Immagino - o spero - che l’articolo presenti anche punti di vista differenti, quindi persevero nella lettura fino a trovare il parere di Gemma Martínez, ricercatrice del gruppo europeo EU Kids Online dell’Università dei Paesi Baschi. «Mi preoccupa da dove provenga questo panico. […] Il livello di competenze digitali dei minori spagnoli lascia molto a desiderare rispetto ai loro coetanei europei ma non puoi convincere il tuo vicino a non dare un cellulare al proprio figlio basandoti sulla retorica della paura, è molto pericoloso. È un passo indietro, che mi sconforta».

Dato che El País dà per scontata la nostra conoscenza di EU Kids Online, ma io - confesso - finora ne ignoravo l’esistenza, cerco la pagina web ufficiale di questo “gruppo europeo” per capire esattamente chi siano e di cosa si (pre)occupino: EU Kids Online è una rete di ricerca multinazionale che cerca di migliorare la conoscenza sulle opportunità online, i rischi e la sicurezza dei bambini europei. Utilizza diversi metodi per mappare le esperienze dei bambini e dei genitori su Internet, in dialogo con gli attori politici nazionali ed europei. Quindi Martínez è competente in materia. E decisamente in controtendenza rispetto a Villar.

Non sta a me - peraltro figlia, ma non madre - decidere chi abbia torto e chi abbia ragione fra i due. O peggio ancora chiosare con un aristotelico (pardon: medioevale scolastico) “In medio stat virtus”. Tuttavia, nuovamente per natura (talvolta petulante), formazione (ingegnere chimico) e deformazione professionale (23 anni di lavoro nel settore automobilistico lasciano il segno), mi permetto di muovere una critica a Villar.

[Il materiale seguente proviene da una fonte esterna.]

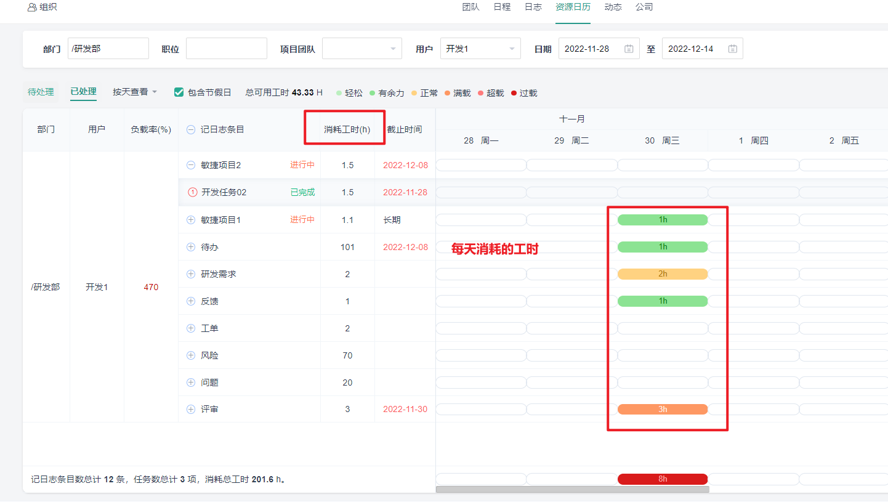Collapse the 敏捷项目2 row
The width and height of the screenshot is (888, 502).
[x=191, y=165]
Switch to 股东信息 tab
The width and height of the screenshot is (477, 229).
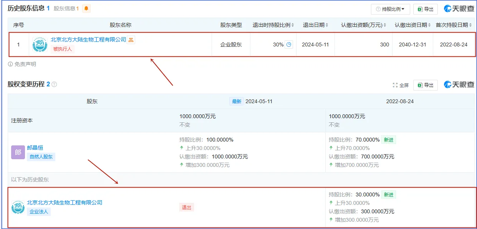click(x=66, y=8)
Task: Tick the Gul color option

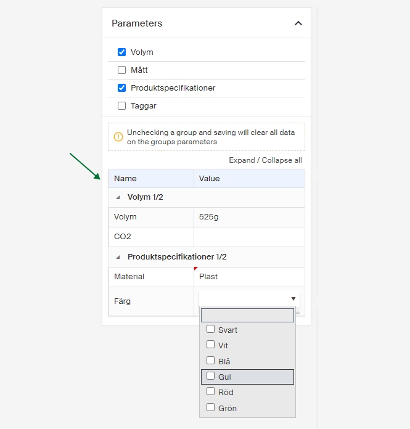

Nell’esporre la sua tesi lo psicologo parte da un dato: nell’arco di 8 anni, il numero di episodi di comportamento suicida fra giovani trattati nel “suo” pronto soccorso è quadruplicato.

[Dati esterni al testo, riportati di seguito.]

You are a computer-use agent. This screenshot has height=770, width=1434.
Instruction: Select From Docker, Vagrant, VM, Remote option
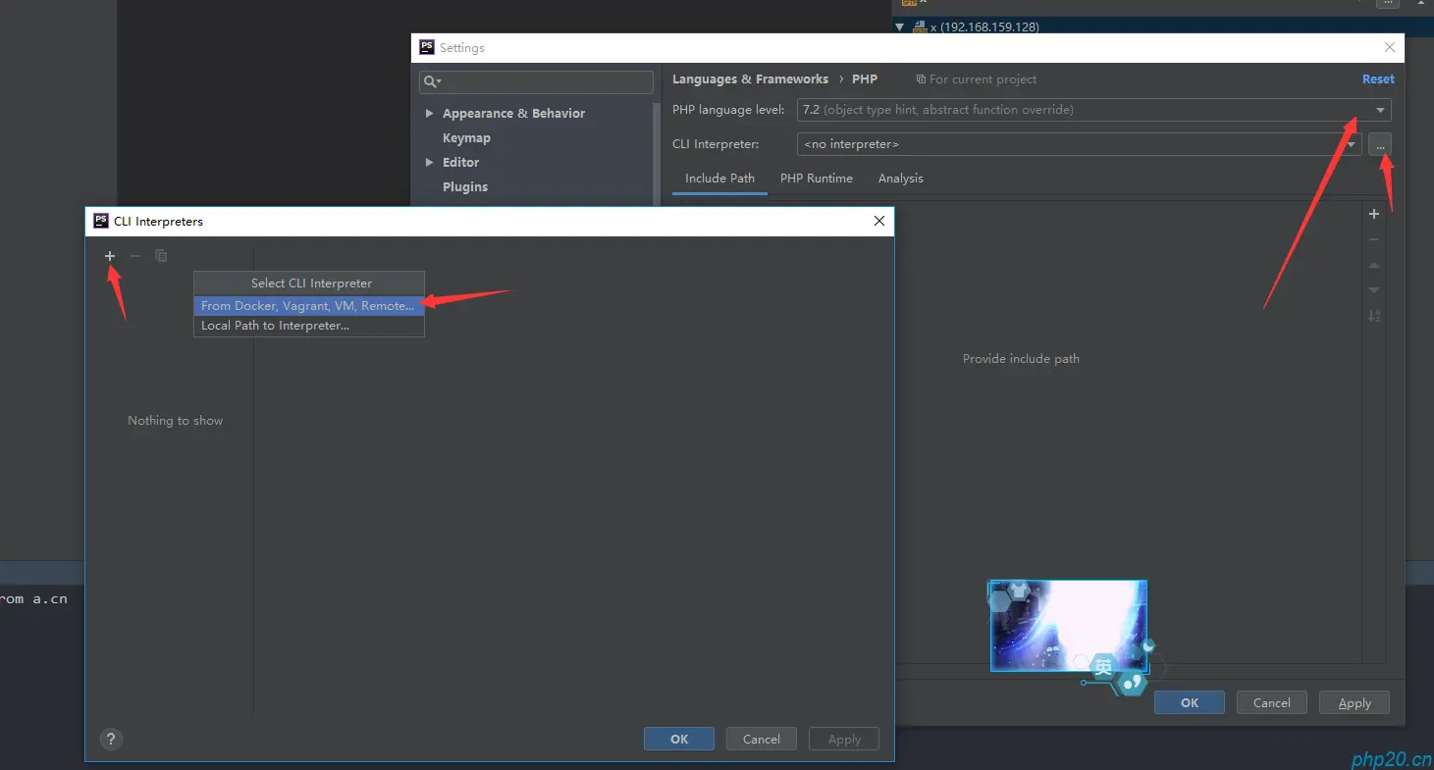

In generale, presentare un valore assoluto anziché percentuale è discutibile, a meno che il “sistema di riferimento” in quel lasso di tempo si sia mantenuto invariato: ipoteticamente, l’aumento del numero di casi potrebbe essere imputabile alla chiusura di ospedali vicini ergo alla concentrazione dei pazienti in quello in questione, oppure a una significativa variazione dei protocolli medici, oppure a una maggiore sensibilità - tanto dei medici, quanto dei genitori e insegnanti, quanto degli stessi giovani, etc. - rispetto a questo tema.

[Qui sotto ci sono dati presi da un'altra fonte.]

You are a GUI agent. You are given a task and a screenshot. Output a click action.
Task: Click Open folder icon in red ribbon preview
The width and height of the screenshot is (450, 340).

La mia natura petulante mi motiverebbe a continuare, ma preferisco partire dall’assunto che nessuna condizione al contorno sia variata: per alcuni, il mondo è bello perché è sempre identico a se stesso. Accontentiamoli e “assumiamo” che il numero dei tentati suicidi fra i giovani sia quadruplicato negli ultimi 8 anni. Se anche così fosse, Villar pare aver commesso un errore di fondo: limitarsi al primo “perché”, definendo quindi la dipendenza da schermo come la “causa occulta” dei comportamenti suicidi. Dimenticando - o ignorando - che negli anni Trenta del secolo scorso Sakichi Toyoda - fondatore del gruppo Toyota - comprese che per risolvere un problema se ne sarebbe dovuta ricercare la causa radice, e che per trovare la causa radice si sarebbe potuto ricorrere ai “5 perché”. Chiedersi perché, e trovare una prima causa “apparente”. Domandarsene il perché, e trovarne una seconda meno semplicistica… e così via fino al quinto perché. O meglio ancora finché non esista più una risposta, perché si è finalmente giunti alla causa radice, ovvero all’autentica origine del problema.

Banalizzando: anziché fermarsi alla superficie e all’apparenza, è necessario scavare a fondo. Senza fermarsi.

E se il metodo di Toyoda-san si è mostrato valido oltre 25 anni or sono per una giovane ingegnere alle prese con la maglia di una catena (per motocicletta) allentata, lo dev’essere a maggior ragione oggi per uno psicologo clinico esperto in suicidio.